National Human Rights Commission of Bangladesh(NHRC) to ask Indian watchdog to look into border killing


The National Human Rights Commission of Bangladesh will formally request the National Human Rights Commission of India to look into repeated killing of Bangladeshi civilians by India's Border Security Force in the frontiers.(The New Age BD)

The commission will also request its Indian counterpart to recommend that the Indian government should take measures against killing of unarmed and innocent people in the border.

'Killing of unarmed and innocent people in the border is frustrating and highly disappointing,' the commission chairman, Mizanur Rahman, told New Age on Wednesday.

The commission will send an e-mail requesting the Indian National Human Rights Commission to look into border killings, he said.The commission will also send a formal letter making the same request, he said.

The Border Security Force on January 7 shot dead Felani after she got entangled in barbed-wire fence on the Kurigram border.Felani, 15, was reportedly returning to Bangladesh with her father Nurul Islam Nuru, a resident of south Ramkhana at Nageswari in Kurigram, from Delhi, where they worked after her marriage with a boy in Bangladesh had been arranged.

The Indian guards on January 8 shot dead Bangladeshi cattle traders, Sirajul Islam and Jaheduddin, residents of Bhugolbari at Shibganj in Chapainawabganj, in the Khanpur frontier in Rajshahi, sources in the Border Guards Bangladesh said.

The Indian guards on December 24, 2010 beat to death a Bangladeshi cattle trader. Tajerul Islam, 30, a resident of Shibganj in Chapainawabganj, in the same place.

According to human rights organisation Odhikar, BSF kills one Bangladeshi every four days. The organisation also claimed that 74 Bangladeshis were killed, 72 injured and 43 were abducted in 2010.

Mizanur Rahman said, 'We have been protesting at civilian's killing for long time.

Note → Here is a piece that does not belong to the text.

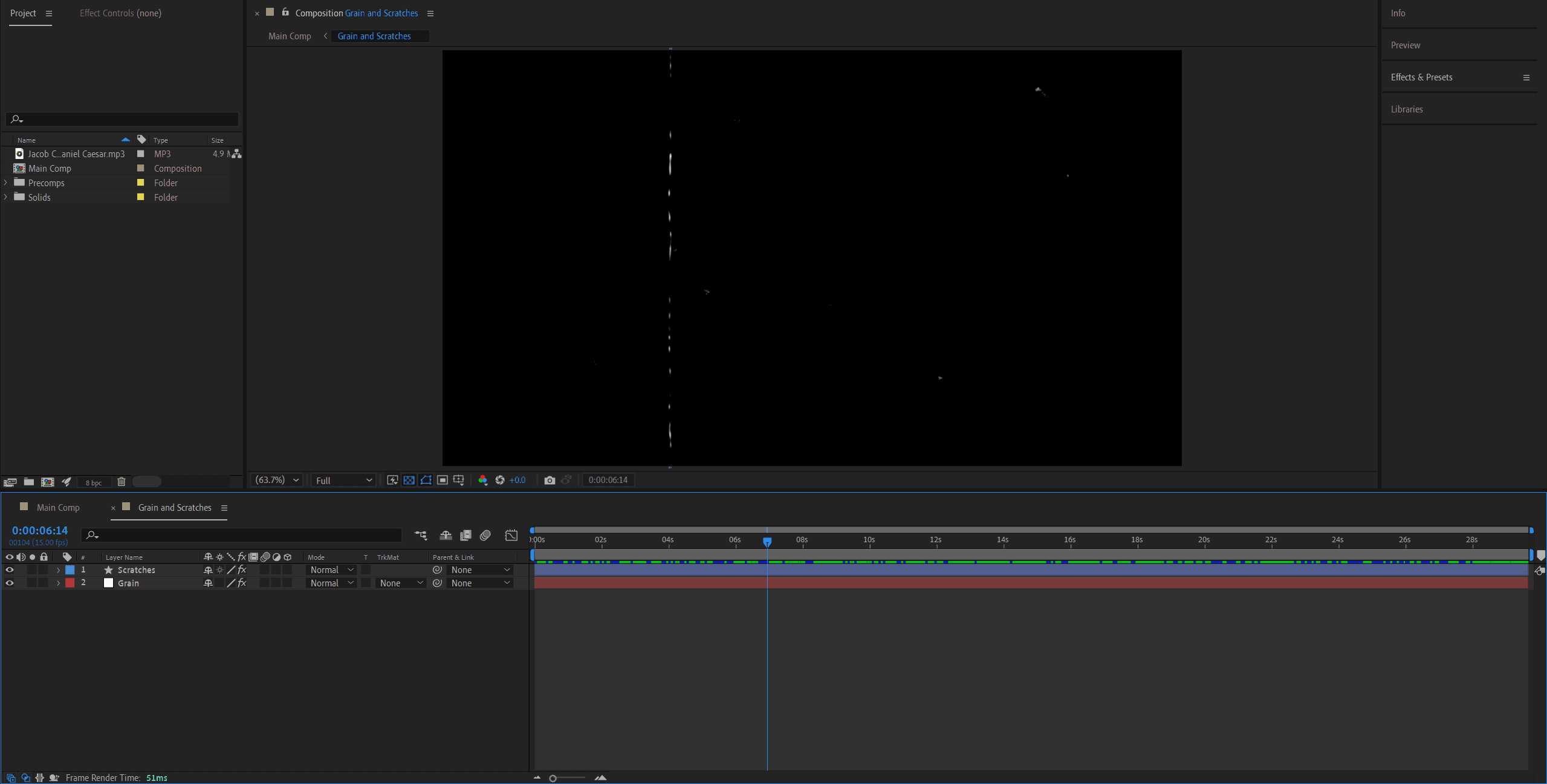Toggle the transparency grid in the viewer

[409, 480]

I personally requested my Indian counterpart Justice KG Balakrishnan in November [2010] but no result has as yet been noticed in this regard.'

So, he said, there is no way but to send a letter to the Indian counterparts to take steps when the Indian guards continue killing Bangladeshi civilians.

He said both the Bangladesh and Indian governments should ensure that no innocent and unarmed people are killed in the border.

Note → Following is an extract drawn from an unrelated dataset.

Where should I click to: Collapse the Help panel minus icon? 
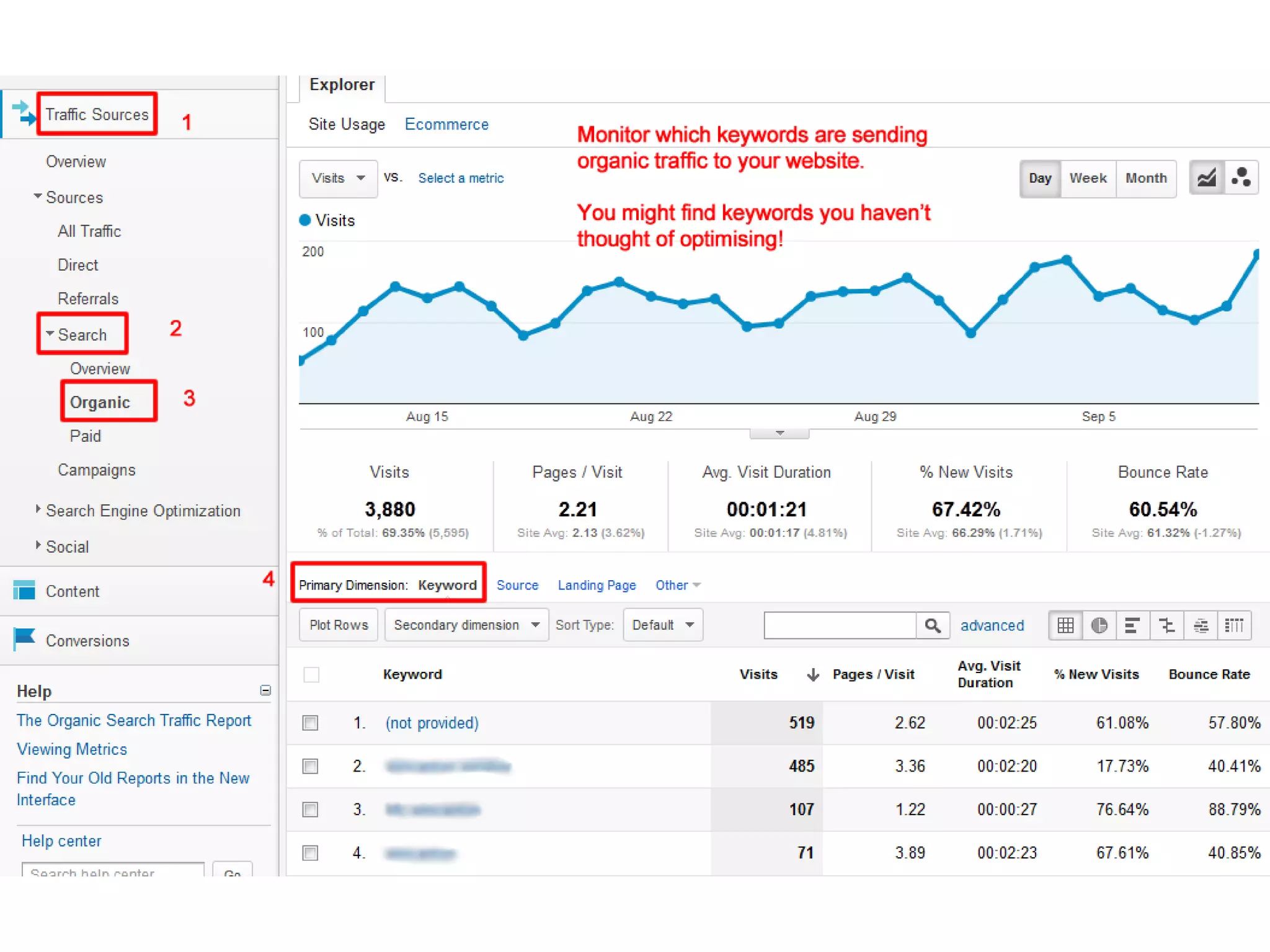tap(265, 690)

New York-based human rights group Human Rights Watch, in its report published on December 9, 2010 said the Indian government should prosecute BSF soldiers responsible for serious human rights abuses like indiscriminate use of force, arbitrary detention, torture, and killings.

The HRW Asia division deputy director, Phil Robertson, on December 13, 2010 in Dhaka urged the Indian government to establish an independent and impartial commission of inquiry into serious violations of international human rights law by the Border Security Force.

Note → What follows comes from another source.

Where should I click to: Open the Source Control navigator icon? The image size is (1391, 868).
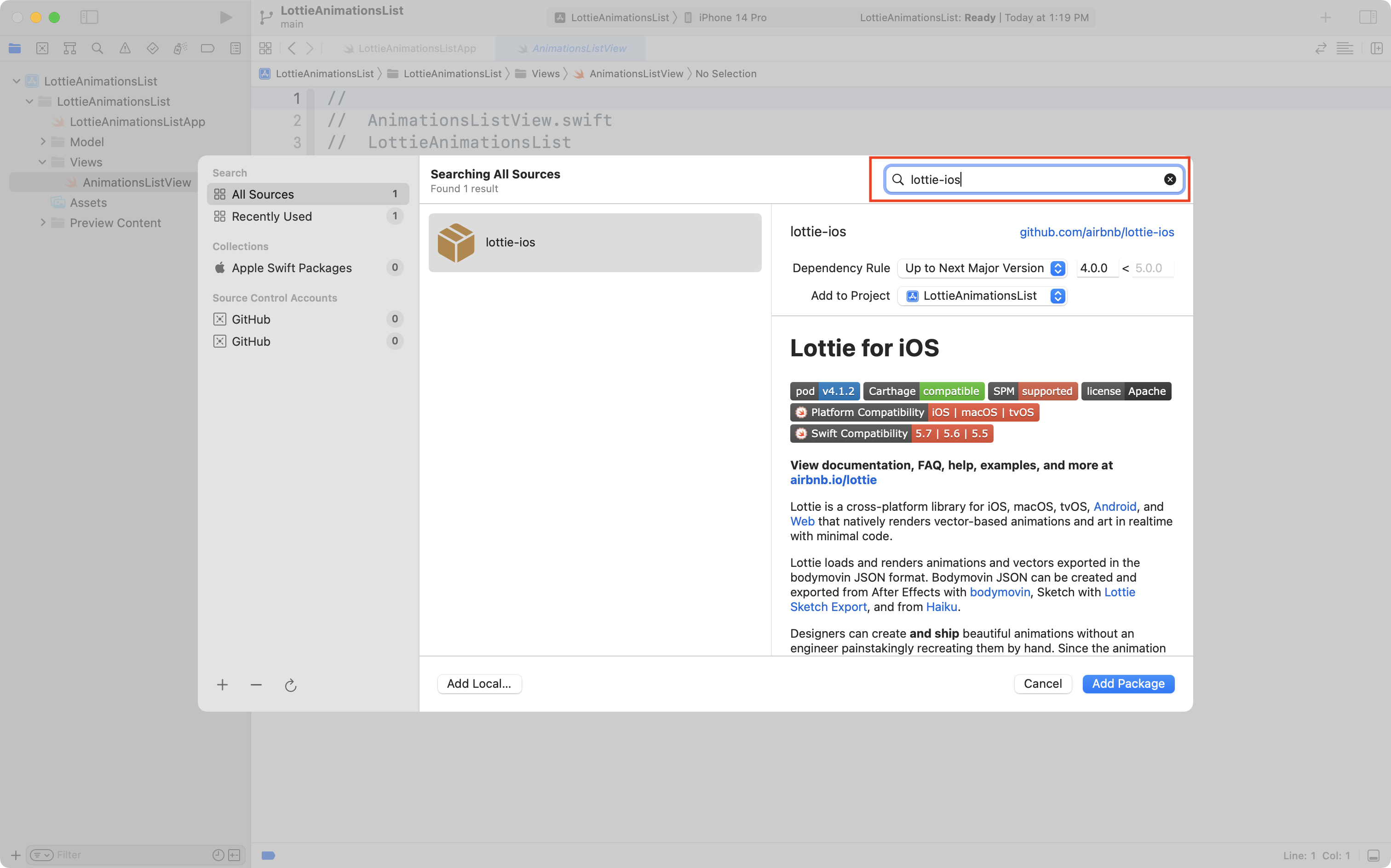[42, 49]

Mizanur also discussed the issue with Balakrishnan when the latter attended an international conference in Dhaka in 2010.

'We have raised this issue with the Indian Human Rights Commission and Justice KG Balakrishnanhas said that he would try to exert utmost pressure on the Indian government to stop disproportionate force used on unarmed citizens,' Mizanur had told New Age after the conference.

Indian rights watchdog Manabadhikar Suraksha Mancha (MASUM) has also been requesting for long the Indian commission and the government to take appropriate measures to stop such border killings by BSF soldiers.

No steps, however, have yet been taken by either the Indian commission or the Indian government to stop such killings despite this being taken up at the highest level.

While the Indian government often claims that the National Human Rights Commission of India acts as a watchdog, the commission cannot independently investigate allegations against federal forces including the BSF, according to MASUM.

BSF personnel are also not accountable to the local administration, the police, or to human rights institutions. The police, in fact, often refuse to register complaints against the BSF, according to the Indian human rights organisation. Under India's Border Security Force Act, BSF personnel cannot be prosecuted in civilian courts without approval from the federal home ministry — permission that is seldom granted.